Serum potassium and blood pH are tightly coupled because hydrogen and potassium ions swap across cell membranes. A measured potassium taken during an acid-base disturbance can therefore badly misrepresent the patient’s true total-body potassium. This calculator applies the standard pH-correction rule so clinicians in nephrology and critical care can estimate the underlying value.
How it works
The tool measures how far the arterial pH sits from the normal reference of 7.40 and shifts potassium in the opposite direction:
deltaPH = measured pH − 7.40
correction = −(deltaPH / 0.1) × 0.6 mEq/L
corrected = measured K+ + correction
Because acidaemia (a low pH) pushes potassium out of cells, the measured value is artificially high, so the correction is negative and the true value is lower.
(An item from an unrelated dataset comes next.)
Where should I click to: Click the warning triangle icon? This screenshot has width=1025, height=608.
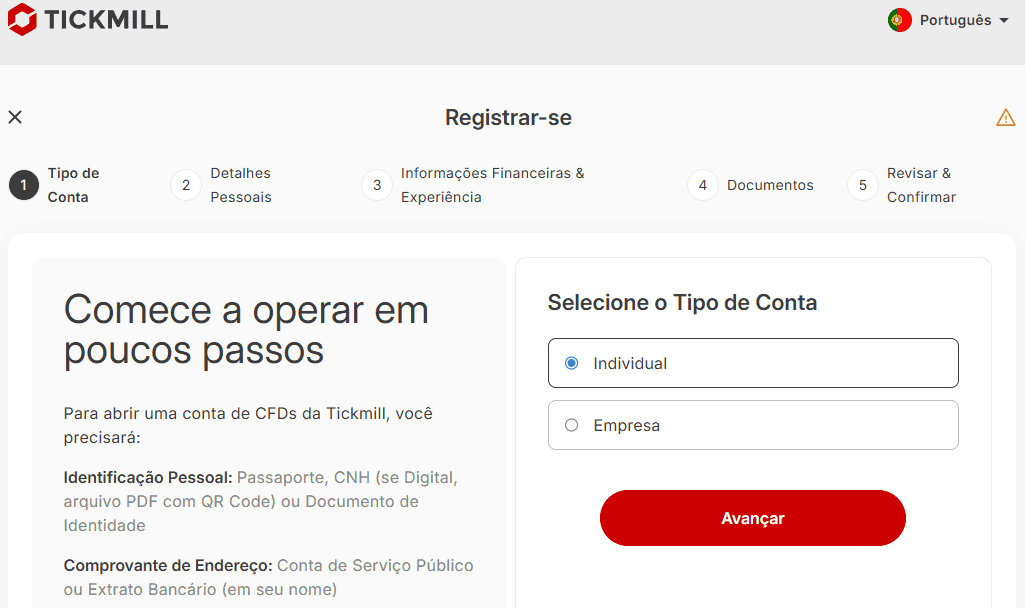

Alkalaemia does the reverse. The default factor is 0.6 mEq/L per 0.1 pH unit, which you can adjust if your unit uses a different convention.
Example and notes
A patient with diabetic ketoacidosis presents with a serum potassium of 5.2 mEq/L at an arterial pH of 7.20. The pH is 0.20 below normal, so the correction is −(−0.20/0.1) × 0.6 = −1.2 mEq/L, giving a corrected potassium of about 4.0 mEq/L. That apparently reassuring 5.2 actually conceals a body that will become hypokalaemic as treatment corrects the acidaemia — a key reason to start potassium replacement early. The rule is an approximation with wide variability; always read it alongside the ECG and the full clinical context.